Review: Samuel Beckett

by John Pilling (London, Henley and Boston, Routledge and Kegan Paul, 1976. x, 244 pp. £5.75)

John Fletcher

John Pilling’s study is a welcome addition to the corpus of Beckett criticism, since it does not duplicate much that has gone before but makes a distinct and original contribution of its own. For one thing, Pilling has put to excellent use the Beckett Archive at Reading University, where he teaches in the English Department. For another, he organizes his book differently from other general surveys (one of which, Michael Robinson’s Long sonata of the dead, he curiously nowhere mentions, though in many ways it resembles his own, being like his the fresh and uninhibited approach of a comparatively young critic).

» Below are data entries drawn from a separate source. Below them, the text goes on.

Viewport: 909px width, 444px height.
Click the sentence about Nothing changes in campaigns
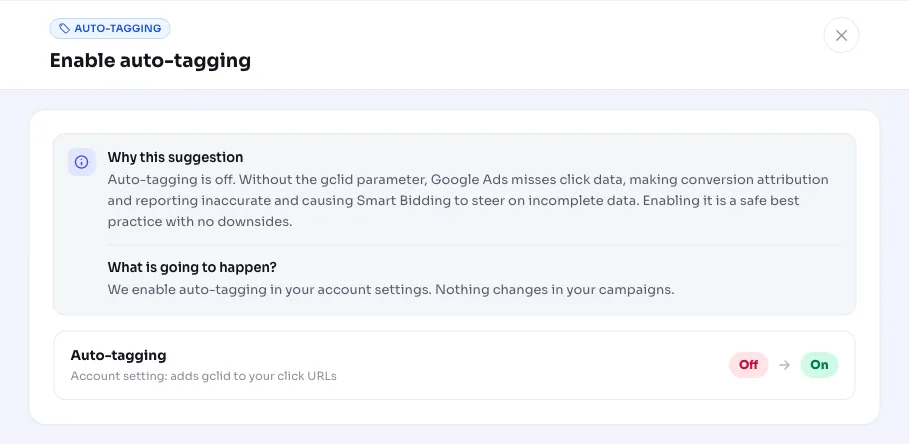[555, 289]
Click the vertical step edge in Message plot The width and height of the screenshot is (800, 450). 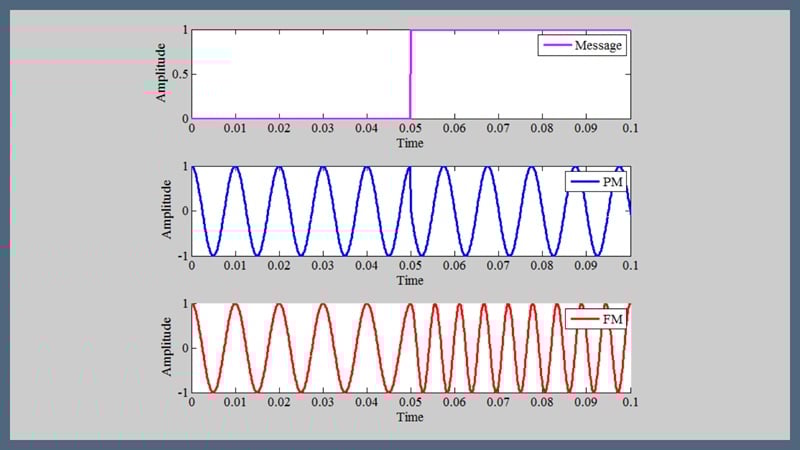(x=411, y=75)
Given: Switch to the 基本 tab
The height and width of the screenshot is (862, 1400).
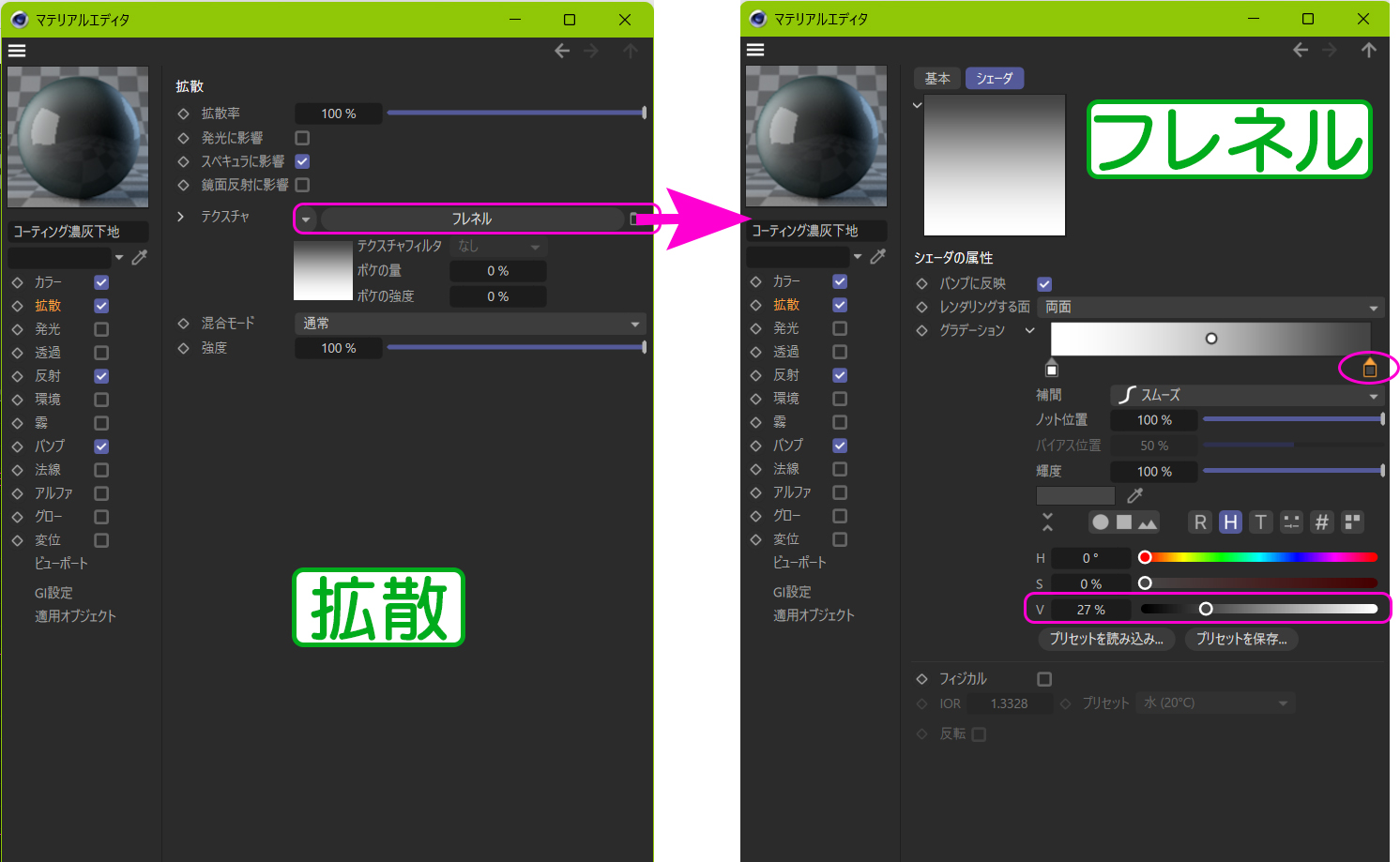Looking at the screenshot, I should point(936,79).
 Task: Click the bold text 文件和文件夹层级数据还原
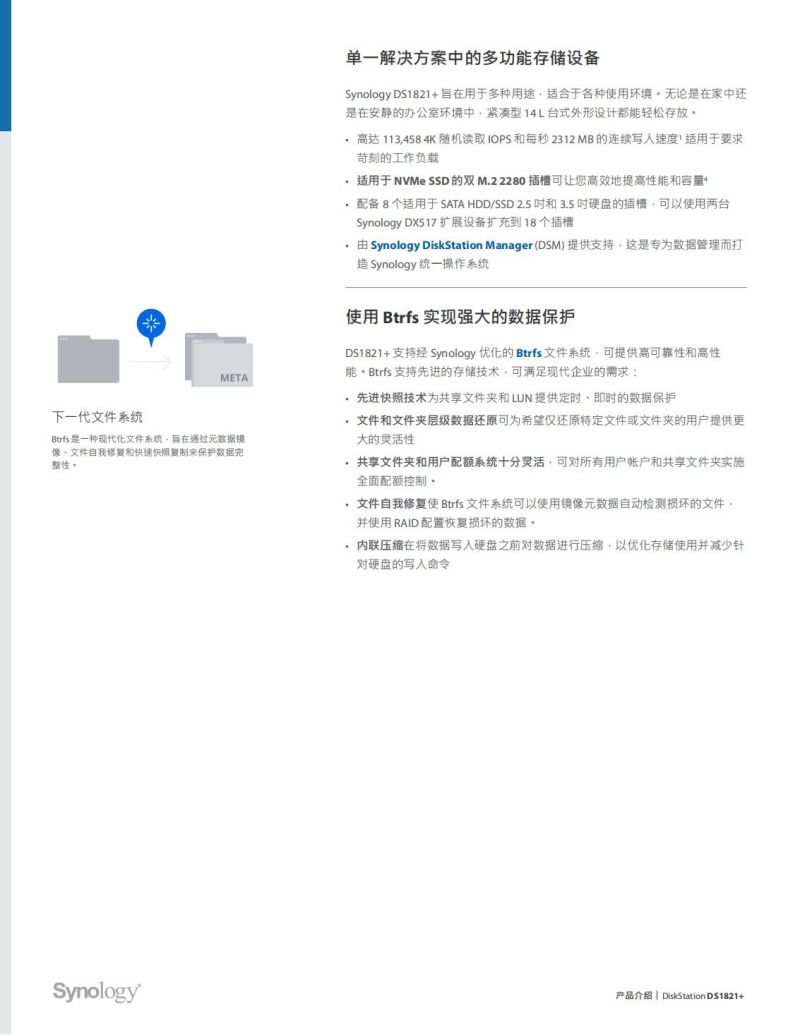(x=426, y=421)
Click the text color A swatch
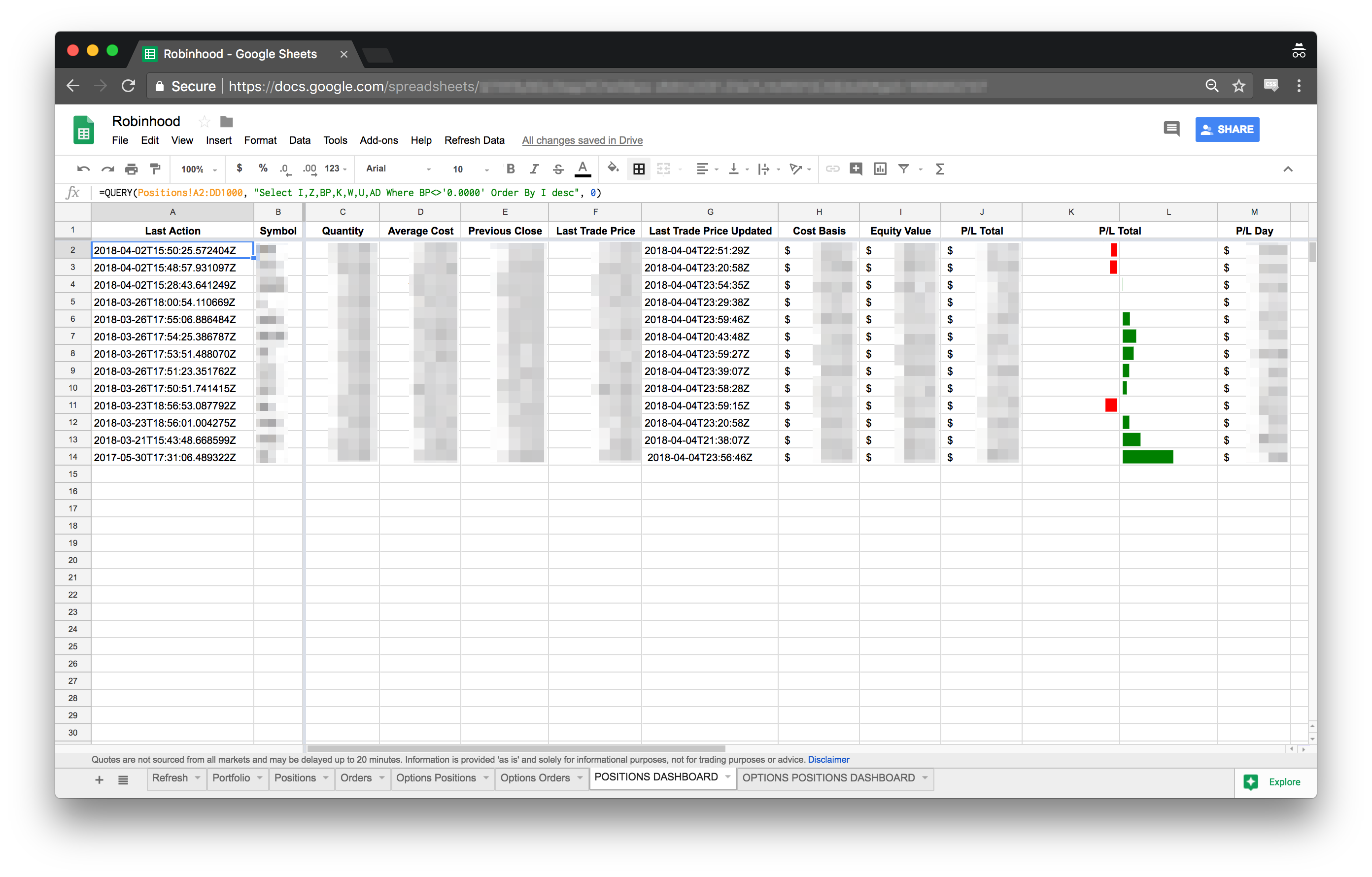The width and height of the screenshot is (1372, 877). pyautogui.click(x=583, y=169)
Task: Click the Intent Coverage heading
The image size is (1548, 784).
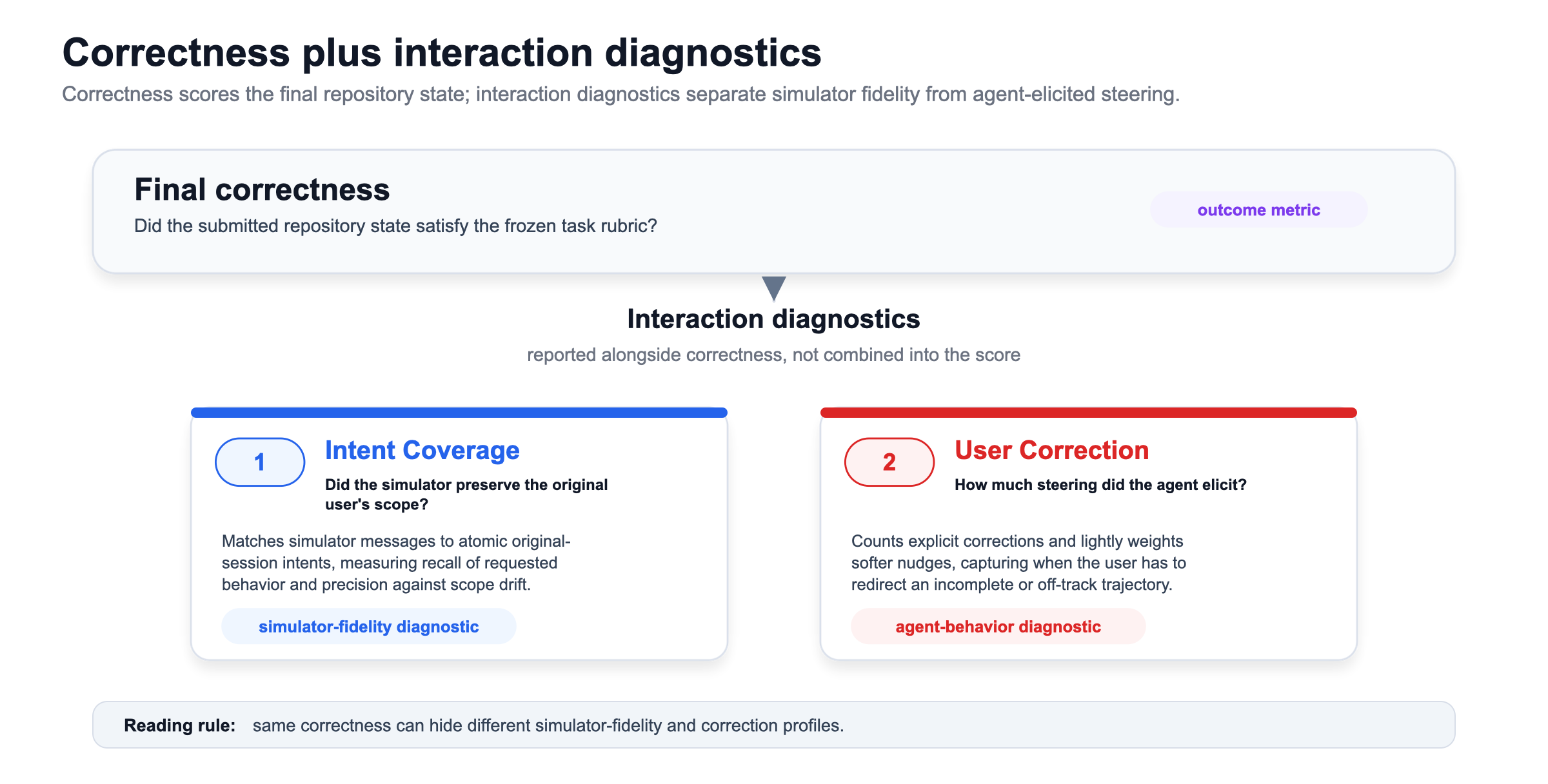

Pilling begins with a useful, up to date summary of Beckett’s life; then, very sensibly, he looks at what Beckett has had to say about literature and art, and what light this throws on the creative writings. These are then examined in order of importance, the prose fiction first, then the drama, and finally (almost as an afterthought) the poetry. On all aspects of the canon Pilling has interesting and original things to say, and he is not afraid to speak his mind about the precise merits of the texts he is considering; when he asserts of The lost ones, for instance, that it ‘seems perilously close to being good allegory, but flat writing’ (33), one cannot help but feel that he is probably right. Similarly, his terse dismissal of Film (‘marred by technical ineptitude as much as deliberate technical limitation,’ 106), hits that particular nail nicely on the head. This necessary iconoclasm increases one’s respect for Pilling’s judgements on the works he (and every fairminded reader) rightly admires. It is in his discussion of these that he comes into his own. His deft and fluent style matches well the subtle complexities of the texts he is examining, and on the most recent prose works (about which former critics, inevitably, can offer little enlightenment) he is particularly impressive. His method is not to tackle everything in chronological order but to generalize, intelligently and sensitively, about groups of works.

The same sure grasp of essentials is evident in the central chapters of the book, which deal with the intellectual, cultural and literary background to Beckett. The non-specialist will find these sections particularly clear and helpful in enabling him to situate Beckett accurately in terms of the vast reading which lies always close behind individual works, and even the specialist stands to learn a thing or two as a result of Pilling’s conscientious efforts in turning over every stone.

The work he has done in this area, discovering new aspects as well as summarizing the findings of others, will not have to be gone over again.

Pilling’s very last sentence is characteristic of his understated and balanced approach. ‘It goes without saying,’ he writes, ‘that to read [Beckett] at his best is a pleasure’ (190). There follow nearly fifty pages of scholarly apparatus (notes, bibliography, index), which increase even further the usefulness of his book. One misses occasionally perhaps a note of real enthusiasm, even of irrational but illuminating nonsense; but what one gets instead—lucidity, genuine insight, toughness, and directness—is undoubtedly of sounder value.